__Assigned task__: Beginning with the line that contains "The image size is (1440, 900).", transcribe every line down to the end of the entries, exactly, and no other lines.

__Study material__:
- Opening Delimiter -

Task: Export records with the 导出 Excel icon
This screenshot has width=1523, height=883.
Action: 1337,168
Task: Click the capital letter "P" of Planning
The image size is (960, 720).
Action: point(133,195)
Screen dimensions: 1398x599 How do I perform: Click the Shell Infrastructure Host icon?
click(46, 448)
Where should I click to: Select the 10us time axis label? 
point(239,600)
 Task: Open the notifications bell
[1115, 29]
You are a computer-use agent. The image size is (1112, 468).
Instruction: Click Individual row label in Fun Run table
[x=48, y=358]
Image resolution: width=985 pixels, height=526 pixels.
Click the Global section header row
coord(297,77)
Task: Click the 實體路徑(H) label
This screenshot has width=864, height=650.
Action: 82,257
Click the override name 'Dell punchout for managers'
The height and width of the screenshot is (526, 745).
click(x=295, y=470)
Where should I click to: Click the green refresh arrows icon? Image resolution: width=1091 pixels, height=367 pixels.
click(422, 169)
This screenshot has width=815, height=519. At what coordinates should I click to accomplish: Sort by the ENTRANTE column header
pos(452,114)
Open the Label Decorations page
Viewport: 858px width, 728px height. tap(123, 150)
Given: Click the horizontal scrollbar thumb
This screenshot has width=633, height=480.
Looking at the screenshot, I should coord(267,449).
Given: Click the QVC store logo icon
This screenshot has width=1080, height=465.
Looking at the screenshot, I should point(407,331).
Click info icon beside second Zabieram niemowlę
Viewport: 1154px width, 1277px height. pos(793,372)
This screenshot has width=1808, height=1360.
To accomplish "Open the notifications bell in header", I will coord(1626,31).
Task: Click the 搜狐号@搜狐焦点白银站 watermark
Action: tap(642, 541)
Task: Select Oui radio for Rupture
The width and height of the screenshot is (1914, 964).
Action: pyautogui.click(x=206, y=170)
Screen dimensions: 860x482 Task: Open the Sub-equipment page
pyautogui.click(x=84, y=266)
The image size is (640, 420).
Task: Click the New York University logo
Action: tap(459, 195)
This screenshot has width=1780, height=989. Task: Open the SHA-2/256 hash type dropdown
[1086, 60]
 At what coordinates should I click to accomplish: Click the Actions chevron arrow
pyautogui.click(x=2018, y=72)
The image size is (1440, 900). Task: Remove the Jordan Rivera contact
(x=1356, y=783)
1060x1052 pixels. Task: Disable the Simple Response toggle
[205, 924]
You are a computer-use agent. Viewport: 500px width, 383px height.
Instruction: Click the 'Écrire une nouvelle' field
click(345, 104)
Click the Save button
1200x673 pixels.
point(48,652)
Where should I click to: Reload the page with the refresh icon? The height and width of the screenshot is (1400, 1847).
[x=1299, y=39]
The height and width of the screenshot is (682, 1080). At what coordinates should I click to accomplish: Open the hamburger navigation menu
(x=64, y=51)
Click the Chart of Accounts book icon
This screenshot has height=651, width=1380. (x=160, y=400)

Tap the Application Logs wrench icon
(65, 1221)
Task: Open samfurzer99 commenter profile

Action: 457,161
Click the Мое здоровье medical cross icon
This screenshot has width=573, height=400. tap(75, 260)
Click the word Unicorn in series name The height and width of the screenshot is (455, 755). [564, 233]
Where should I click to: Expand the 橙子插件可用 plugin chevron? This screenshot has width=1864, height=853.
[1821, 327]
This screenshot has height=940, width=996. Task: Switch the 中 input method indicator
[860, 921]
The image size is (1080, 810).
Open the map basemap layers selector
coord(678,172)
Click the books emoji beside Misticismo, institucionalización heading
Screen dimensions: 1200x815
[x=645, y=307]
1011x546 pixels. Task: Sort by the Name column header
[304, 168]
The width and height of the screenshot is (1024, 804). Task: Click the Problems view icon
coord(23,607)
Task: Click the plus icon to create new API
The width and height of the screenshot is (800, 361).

- Closing Delimiter -

__Completed task__:
The image size is (1440, 900). Task: Remove the Jordan Rivera contact
(x=1356, y=783)
1060x1052 pixels. Task: Disable the Simple Response toggle
[205, 924]
You are a computer-use agent. Viewport: 500px width, 383px height.
Instruction: Click the 'Écrire une nouvelle' field
click(345, 104)
Click the Save button
1200x673 pixels.
point(48,652)
Where should I click to: Reload the page with the refresh icon? The height and width of the screenshot is (1400, 1847).
[x=1299, y=39]
The height and width of the screenshot is (682, 1080). At what coordinates should I click to accomplish: Open the hamburger navigation menu
(x=64, y=51)
Click the Chart of Accounts book icon
This screenshot has height=651, width=1380. (x=160, y=400)

Tap the Application Logs wrench icon
(65, 1221)
Task: Open samfurzer99 commenter profile

Action: 457,161
Click the Мое здоровье medical cross icon
This screenshot has width=573, height=400. tap(75, 260)
Click the word Unicorn in series name The height and width of the screenshot is (455, 755). [564, 233]
Where should I click to: Expand the 橙子插件可用 plugin chevron? This screenshot has width=1864, height=853.
[1821, 327]
This screenshot has height=940, width=996. Task: Switch the 中 input method indicator
[860, 921]
The image size is (1080, 810).
Open the map basemap layers selector
coord(678,172)
Click the books emoji beside Misticismo, institucionalización heading
Screen dimensions: 1200x815
[x=645, y=307]
1011x546 pixels. Task: Sort by the Name column header
[304, 168]
The width and height of the screenshot is (1024, 804). Task: Click the Problems view icon
coord(23,607)
Task: Click the plus icon to create new API
The width and height of the screenshot is (800, 361).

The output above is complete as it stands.